Perkataan Levitt memang benar adanya hingga hari ini. Tapi, bagi divisi McLaren tidak itu sama sekali tidak berlaku. Lantaran sebuah SUV Off-road bertenaga listrik tengah disiapkan untuk menjajal musim kedua kompetisi Extreme E series.

Dibalik tampilan gaharnya, SUV listrik ini akan ditangani langsung oleh pembalap wanita dari tim McLaren Racing, Emma Gilmour dan pembalap berkebangsaan Amerika Serikat, Tanner Foust.

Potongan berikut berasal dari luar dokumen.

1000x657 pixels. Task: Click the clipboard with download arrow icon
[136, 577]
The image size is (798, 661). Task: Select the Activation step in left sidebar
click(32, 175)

Kesan agresif dihadirkan McLaren dari tampilan empat buah fender kekar, lampu depan, dan warna cat oranye dikemas finishing matte gelap. Tampilan visual tersebut digarap dari sentuhan tangan seniman dan ilustrator Vic Lee.
Menampilkan potret pemandangan Amazon, Gurun, dan Samudra Arktik sebagai simbol dimana kompetisi Extreme E series digelar pada 2022 mendatang. Menariknya, SUV ini juga sarat dengan nuansa grafis pemandangan alam Selandia baru. Sebagai wujud penghormatan terhadap tempat kelahiran Bruce McLaren dan Emma Gilmour.

Bagian kaca depan memiliki bentuk minimalis dan garis atap landai, serta proporsi fender roda lebar. Tentunya, mobil balap EV ini sudah memiliki ground clearance tinggi.
Sektor jantung pacunya ditenagai oleh motor listrik ganda untuk menjangkau tenaga 543 Hp. Sedangkan akselerasi dari diam hingga 100 Kpj ditempuh dalam waktu 4.5 detik. Untuk menyuplai daya motor listrik tersebut, terdapat baterai 54 kWh. Tanpa menambah berat bobot kendaraan menyeluruh sekitar 1.780 Kg.
Beberapa spesifikasi tersebut rupanya sudah tertuang di dalam aturan resmi kompetisi EXtreme E. Semua kendaraan juga diklaim rendah emisi.